I read that NCEES distributes the exam answers to an equal distribution of A's, B's, C's, and D's so there is no advantage in guessing all A's for example.  Have no idea if this is actual correct though.


----------



## john813_PE (May 22, 2019)

I know a few that didn't pass in the Civil breadth. Transpo and WRE exams. 

Interesting enough, the 3 I knew who took the Construction Civil PM all passed.


----------



## cvanwy02 (May 22, 2019)

4 people from my firm took the April 2019 exam and two of us passed.


----------



## RBHeadge PE (May 22, 2019)

ruggercsc said:


> I read that NCEES distributes the exam answers to an equal distribution of A's, B's, C's, and D's so there is no advantage in guessing all A's for example.  Have no idea if this is actual correct though.


I've heard that too. I have no idea if its correct. But if you've got a a minute left and a couple questions left to fill, it can't be any worse than just randomly picking 'C'.


----------



## ZW_Pub_Power (May 23, 2019)

cvanwy02 said:


> 4 people from my firm took the April 2019 exam and two of us passed.

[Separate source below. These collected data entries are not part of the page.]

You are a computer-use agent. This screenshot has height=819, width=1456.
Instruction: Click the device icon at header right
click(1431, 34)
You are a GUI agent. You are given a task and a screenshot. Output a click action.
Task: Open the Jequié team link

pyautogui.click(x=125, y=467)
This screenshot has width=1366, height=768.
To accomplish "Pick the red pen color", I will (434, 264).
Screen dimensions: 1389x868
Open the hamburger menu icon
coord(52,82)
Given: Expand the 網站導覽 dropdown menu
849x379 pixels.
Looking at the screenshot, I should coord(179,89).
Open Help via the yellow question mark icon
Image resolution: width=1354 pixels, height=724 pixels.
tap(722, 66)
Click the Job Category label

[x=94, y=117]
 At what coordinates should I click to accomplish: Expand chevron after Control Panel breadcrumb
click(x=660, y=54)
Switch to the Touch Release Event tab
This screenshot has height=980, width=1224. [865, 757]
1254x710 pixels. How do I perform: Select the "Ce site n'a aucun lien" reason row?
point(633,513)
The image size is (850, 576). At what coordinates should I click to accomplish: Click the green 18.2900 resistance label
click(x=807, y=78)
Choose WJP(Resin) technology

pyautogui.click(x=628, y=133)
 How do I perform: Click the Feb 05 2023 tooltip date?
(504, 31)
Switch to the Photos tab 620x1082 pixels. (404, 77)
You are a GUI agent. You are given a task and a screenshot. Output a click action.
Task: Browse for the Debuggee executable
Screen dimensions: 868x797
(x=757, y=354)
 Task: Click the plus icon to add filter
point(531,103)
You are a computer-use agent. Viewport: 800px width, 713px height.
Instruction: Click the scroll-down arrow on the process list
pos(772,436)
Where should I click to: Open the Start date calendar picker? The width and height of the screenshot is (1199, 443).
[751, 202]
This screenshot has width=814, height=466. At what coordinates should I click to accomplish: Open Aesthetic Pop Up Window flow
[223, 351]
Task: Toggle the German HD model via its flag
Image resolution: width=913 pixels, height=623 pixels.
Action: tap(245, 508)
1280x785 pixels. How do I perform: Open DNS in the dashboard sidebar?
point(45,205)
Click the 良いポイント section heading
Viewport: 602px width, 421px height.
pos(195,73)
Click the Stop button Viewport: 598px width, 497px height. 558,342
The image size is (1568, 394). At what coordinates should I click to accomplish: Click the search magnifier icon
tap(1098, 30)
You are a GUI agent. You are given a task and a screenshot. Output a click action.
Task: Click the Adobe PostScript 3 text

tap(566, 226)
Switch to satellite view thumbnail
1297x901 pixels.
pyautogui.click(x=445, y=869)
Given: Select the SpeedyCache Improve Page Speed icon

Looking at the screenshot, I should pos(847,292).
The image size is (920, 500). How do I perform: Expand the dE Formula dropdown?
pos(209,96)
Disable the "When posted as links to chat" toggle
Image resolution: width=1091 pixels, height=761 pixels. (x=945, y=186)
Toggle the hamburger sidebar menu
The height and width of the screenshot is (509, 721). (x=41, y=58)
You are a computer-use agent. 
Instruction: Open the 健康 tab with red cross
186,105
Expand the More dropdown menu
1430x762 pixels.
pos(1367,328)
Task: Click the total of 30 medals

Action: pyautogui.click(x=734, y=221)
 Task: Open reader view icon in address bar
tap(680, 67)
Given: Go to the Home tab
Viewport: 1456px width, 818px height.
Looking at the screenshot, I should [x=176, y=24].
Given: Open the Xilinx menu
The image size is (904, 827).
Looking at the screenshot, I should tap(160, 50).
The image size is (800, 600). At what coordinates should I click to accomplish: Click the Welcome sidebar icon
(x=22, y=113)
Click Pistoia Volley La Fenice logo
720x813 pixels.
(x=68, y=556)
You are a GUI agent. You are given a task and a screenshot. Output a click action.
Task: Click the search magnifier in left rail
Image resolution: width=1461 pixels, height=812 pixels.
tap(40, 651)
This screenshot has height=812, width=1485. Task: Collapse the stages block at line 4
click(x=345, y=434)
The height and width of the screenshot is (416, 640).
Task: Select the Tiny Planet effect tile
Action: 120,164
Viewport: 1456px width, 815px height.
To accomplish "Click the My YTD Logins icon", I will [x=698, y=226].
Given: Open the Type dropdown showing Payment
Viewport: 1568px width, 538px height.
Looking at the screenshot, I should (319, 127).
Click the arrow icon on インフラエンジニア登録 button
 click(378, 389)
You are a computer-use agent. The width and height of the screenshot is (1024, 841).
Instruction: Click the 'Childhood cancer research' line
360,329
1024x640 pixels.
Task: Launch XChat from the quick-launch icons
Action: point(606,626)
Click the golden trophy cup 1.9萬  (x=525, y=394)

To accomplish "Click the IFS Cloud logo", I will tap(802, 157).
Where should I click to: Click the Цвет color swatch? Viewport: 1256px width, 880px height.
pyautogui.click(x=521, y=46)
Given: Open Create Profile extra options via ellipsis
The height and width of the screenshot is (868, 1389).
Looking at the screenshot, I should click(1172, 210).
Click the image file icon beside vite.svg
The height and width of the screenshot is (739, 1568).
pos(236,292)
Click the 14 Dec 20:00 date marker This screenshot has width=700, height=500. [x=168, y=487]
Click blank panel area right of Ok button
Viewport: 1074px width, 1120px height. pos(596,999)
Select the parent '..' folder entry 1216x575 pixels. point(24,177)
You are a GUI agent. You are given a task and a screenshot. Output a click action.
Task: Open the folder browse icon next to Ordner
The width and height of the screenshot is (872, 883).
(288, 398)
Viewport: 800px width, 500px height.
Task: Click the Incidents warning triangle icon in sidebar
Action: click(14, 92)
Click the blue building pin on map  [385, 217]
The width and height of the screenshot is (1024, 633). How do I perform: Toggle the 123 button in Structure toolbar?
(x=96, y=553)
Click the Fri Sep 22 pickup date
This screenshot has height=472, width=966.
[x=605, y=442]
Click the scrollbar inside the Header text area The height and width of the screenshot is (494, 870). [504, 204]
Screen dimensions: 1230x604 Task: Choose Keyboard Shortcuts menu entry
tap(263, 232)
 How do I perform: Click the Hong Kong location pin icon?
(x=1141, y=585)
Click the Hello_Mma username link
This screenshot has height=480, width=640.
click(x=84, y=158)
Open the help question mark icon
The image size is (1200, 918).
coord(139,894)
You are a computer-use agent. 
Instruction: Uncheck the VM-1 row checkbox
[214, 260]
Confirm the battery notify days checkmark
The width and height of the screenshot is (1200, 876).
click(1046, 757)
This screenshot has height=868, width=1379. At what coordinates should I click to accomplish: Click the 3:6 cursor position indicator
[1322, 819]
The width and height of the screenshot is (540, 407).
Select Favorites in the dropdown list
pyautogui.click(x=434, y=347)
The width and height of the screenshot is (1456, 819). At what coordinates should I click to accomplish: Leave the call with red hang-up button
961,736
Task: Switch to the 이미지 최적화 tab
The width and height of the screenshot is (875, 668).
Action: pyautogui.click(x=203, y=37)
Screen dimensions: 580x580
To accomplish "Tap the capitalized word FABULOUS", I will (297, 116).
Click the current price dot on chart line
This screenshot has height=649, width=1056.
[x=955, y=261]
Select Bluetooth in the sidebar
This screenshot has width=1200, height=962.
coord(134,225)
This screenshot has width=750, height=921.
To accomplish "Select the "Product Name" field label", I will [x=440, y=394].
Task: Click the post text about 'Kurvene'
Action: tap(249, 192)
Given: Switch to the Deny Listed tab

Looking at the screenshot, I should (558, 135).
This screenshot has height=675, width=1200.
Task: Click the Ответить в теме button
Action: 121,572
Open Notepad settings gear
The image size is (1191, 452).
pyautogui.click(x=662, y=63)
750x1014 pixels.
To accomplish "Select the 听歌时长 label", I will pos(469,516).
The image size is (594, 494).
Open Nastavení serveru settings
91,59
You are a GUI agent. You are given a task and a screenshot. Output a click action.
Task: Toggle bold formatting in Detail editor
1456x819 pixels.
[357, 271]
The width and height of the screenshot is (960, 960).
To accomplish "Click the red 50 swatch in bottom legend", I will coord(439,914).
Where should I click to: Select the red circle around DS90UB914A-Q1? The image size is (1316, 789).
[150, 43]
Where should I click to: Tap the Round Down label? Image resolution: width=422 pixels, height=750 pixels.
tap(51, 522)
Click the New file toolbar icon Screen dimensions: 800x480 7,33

Out of the 7 people I know who took it only 2 passed.

1/3 in Power

1/1 in Transpo

0/2 in WRE

and 0/1 in MMD

Only the Transpo guy had taken it before the rest of us were first timers (I think)


----------



## MspSdf (May 24, 2019)

ruggercsc said:


> I read that NCEES distributes the exam answers to an equal distribution of A's, B's, C's, and D's so there is no advantage in guessing all A's for example.  Have no idea if this is actual correct though.






RBHeadge PE said:


> I've heard that too. I have no idea if its correct. But if you've got a a minute left and a couple questions left to fill, it can't be any worse than just randomly picking 'C'.


I literally had a minute left and 8-10 questions left to fill. Based on my answers from the other 30ish problems that I am confident with, "A" showed up only 2 times. Going for "A" is a no-brainer.


----------



## ruggercsc (May 24, 2019)

MspSdf said:


> I literally had a minute left and 8-10 questions left to fill. Based on my answers from the other 30ish problems that I am confident with, "A" showed up only 2 times. Going for "A" is a no-brainer.


When I took my exam, I had a 10 total questions I had to guess on (did not know or ran out of time) and I tried to even my distribution of answers.  It was not a perfect distribution, but close to it.  I passed, but have no idea if that was due to "correct guessing".


----------



## MspSdf (May 24, 2019)

ruggercsc said:


> When I took my exam, I had a 10 total questions I had to guess on (did not know or ran out of time) and I tried to even my distribution of answers.  It was not a perfect distribution, but close to it.  I passed, but have no idea if that was due to "correct guessing".


It's "Engineering Judgment".


----------